-- start Text to read --
Sunday, December 14, 2014 1:12 am by M. in ,    No comments
The new book by Carys Davis contains a Brontë-related short story which was previously published in the Red Room collection published in 2013:
The Redemption of Galen Pike
Carys Davies
Publication Date: 15-Oct-14
ISBN: 9781907773716
Salt Publishing

In a remote Australian settlement a young wife with an untellable secret reluctantly invites her neighbour into her home. A Quaker spinster offers companionship to a condemned murderer in a Colorado jail. A tourist, mistaken for a god, finds his position questioned by the beautiful maid sent to look after him. In the ice and snows of Siberia an office employee from Birmingham witnesses a scene that will change her life. At a jubilee celebration in a northern English town a middle-aged alderman opens his heart to Queen Victoria. High in the Cumbrian fells a woman seeks help from her father’s enemy.

The seventeen stories in The Redemption of Galen Pike are about how little we ever know of other people and the unpredictable bonds that spring up between us when our worlds collide. 
The Yorkshire Post gives a few more details:
Each story is a perfectly distilled, intense slice of life and includes the exquisite Bonnet which features Charlotte Brontë who makes an ill-fated journey to London to meet her handsome young publisher George Smith.
-- end Text to read --
(Parts of the exercise):
(A) Please set down the stretch of the book notice from "In a remote" through "her father’s enemy.", word for word.
(B) Answer these from the book notice:
(i) Which company published the book?
(ii) How many stories does the book contain?
(iii) In the story "Bonnet," whom does Charlotte Brontë travel to London to meet?
-- start Provided material --
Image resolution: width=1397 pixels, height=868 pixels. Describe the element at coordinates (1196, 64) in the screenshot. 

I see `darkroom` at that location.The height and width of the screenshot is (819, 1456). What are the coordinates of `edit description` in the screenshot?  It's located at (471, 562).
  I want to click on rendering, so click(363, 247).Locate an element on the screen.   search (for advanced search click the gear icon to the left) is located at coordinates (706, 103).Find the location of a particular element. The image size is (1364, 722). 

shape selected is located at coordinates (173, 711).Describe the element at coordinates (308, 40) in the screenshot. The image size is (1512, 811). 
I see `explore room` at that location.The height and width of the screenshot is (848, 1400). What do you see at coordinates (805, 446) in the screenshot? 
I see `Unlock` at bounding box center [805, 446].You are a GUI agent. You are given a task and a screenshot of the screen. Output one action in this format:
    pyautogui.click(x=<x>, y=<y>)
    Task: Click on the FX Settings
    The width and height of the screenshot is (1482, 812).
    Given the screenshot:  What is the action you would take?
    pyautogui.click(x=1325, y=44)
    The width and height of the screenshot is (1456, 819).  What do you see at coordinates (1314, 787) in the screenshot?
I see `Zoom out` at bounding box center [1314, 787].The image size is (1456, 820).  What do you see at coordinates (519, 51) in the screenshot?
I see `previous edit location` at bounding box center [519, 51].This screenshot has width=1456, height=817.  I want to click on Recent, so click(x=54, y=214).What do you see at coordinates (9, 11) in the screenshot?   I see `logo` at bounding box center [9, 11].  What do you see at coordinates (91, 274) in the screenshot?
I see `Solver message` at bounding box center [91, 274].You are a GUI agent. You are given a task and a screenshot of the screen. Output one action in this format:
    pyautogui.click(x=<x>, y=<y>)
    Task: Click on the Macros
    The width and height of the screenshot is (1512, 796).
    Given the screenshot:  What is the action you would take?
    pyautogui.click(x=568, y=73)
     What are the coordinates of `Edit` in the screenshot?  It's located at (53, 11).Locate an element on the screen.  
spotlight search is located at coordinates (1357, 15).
-- end Provided material --
(Response list):
(A)
In a remote Australian settlement a young wife with an untellable secret reluctantly invites her neighbour into her home. A Quaker spinster offers companionship to a condemned murderer in a Colorado jail. A tourist, mistaken for a god, finds his position questioned by the beautiful maid sent to look after him. In the ice and snows of Siberia an office employee from Birmingham witnesses a scene that will change her life. At a jubilee celebration in a northern English town a middle-aged alderman opens his heart to Queen Victoria. High in the Cumbrian fells a woman seeks help from her father’s enemy.

(B)
(i) Salt Publishing
(ii) Seventeen
(iii) Her handsome young publisher, George Smith